You can tell a lot about someone when you play cricket with them. The game
allows plenty of time to talk and reflect. For four years I played for the
Metros, a team captained by the playwright Alex Buzo. We played Sundays and
prided ourselves on our professionalism. We were a team of playwrights, sitcom
writers, actors, teachers, riff-raff and once or twice a poet (every team needs
a whinger).

Alex was a medium pace bowler who once remarked that as you get older
you never
have a faster ball, but a slower one in your repertory. He was also a
handy
batsman. But as he also said: “The problem with the Metros is that
everyone can bowl a little and bat a little – but no one seems to be
better than
average.” Alex had a very dry wit. One match we had to resort to
having the self-mythologising writer Bob Ellis in our team. He was
hopeless at
cricket and completely unathletic. A batsman slashed at a ball and it
lodged
into Ellis’s rotund stomach. After reacting to the fact that something
had hit
him he extracted it for a catch. Alex remarked to me as he strolled (he
never
ran) to congratulate the lucky fieldsman: “This is the only time I’ve
had
a gutful of him.”

He was a stickler for sartorial elegance. One time (and only one time!)
I wore
black runners when I couldn’t find my white ones. Years later he would
still
continue to write about my sartorial blunder. And this was the thing
about Alex – he was a man obsessed by details. This was a feature of
his plays. He paid an
inordinate amount of attention to rhythm, style and punctuation, which
made his
plays so distinctive. The difference between a comma, semi colon and
colon
mattered hugely to him. Some of the actors who played in the team would
sigh
about the times they acted in one of his plays when Alex would pull
them up
with: “That’s a comma, not a full stop.”

Although he was competitive, he didn’t brood about our losses (that would have
been too time-consuming anyway), because he just loved playing the game. He
also had a hopeless passion for a hopeless rugby league team that is no more.
He could be a miser. If you travelled in his car to a game you had to
contribute petrol money and once he asked my advice on the amount of interest
he should charge his grandmother when she asked for a loan.
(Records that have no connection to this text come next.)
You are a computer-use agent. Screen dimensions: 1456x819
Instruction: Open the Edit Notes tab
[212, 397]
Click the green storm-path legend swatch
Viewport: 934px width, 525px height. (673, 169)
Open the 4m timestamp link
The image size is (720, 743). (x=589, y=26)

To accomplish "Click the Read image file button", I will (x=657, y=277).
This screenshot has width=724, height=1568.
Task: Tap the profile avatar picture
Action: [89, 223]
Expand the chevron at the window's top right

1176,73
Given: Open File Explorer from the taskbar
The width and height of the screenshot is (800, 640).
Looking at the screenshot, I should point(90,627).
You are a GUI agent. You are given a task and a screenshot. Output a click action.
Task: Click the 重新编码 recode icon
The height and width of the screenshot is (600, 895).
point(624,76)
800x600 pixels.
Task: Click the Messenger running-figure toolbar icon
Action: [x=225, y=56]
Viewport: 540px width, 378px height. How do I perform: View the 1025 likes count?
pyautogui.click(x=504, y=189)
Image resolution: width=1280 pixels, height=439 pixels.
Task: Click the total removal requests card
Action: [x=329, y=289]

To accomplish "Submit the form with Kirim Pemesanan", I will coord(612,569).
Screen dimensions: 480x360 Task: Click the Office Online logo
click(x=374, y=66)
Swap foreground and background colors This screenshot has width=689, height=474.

Although he felt hard done by in the late stages of his career when theatres
were not interested in producing his work, I never heard him whinge (unlike
poets). One time as we sat under the shade of a giant fig tree in Centennial
Park watching another of our team’s batting collapses he said to me with all
the dry sadness and satisfaction of a man who achieved fame early: “I’ve
had a a good life – not many people can say that.”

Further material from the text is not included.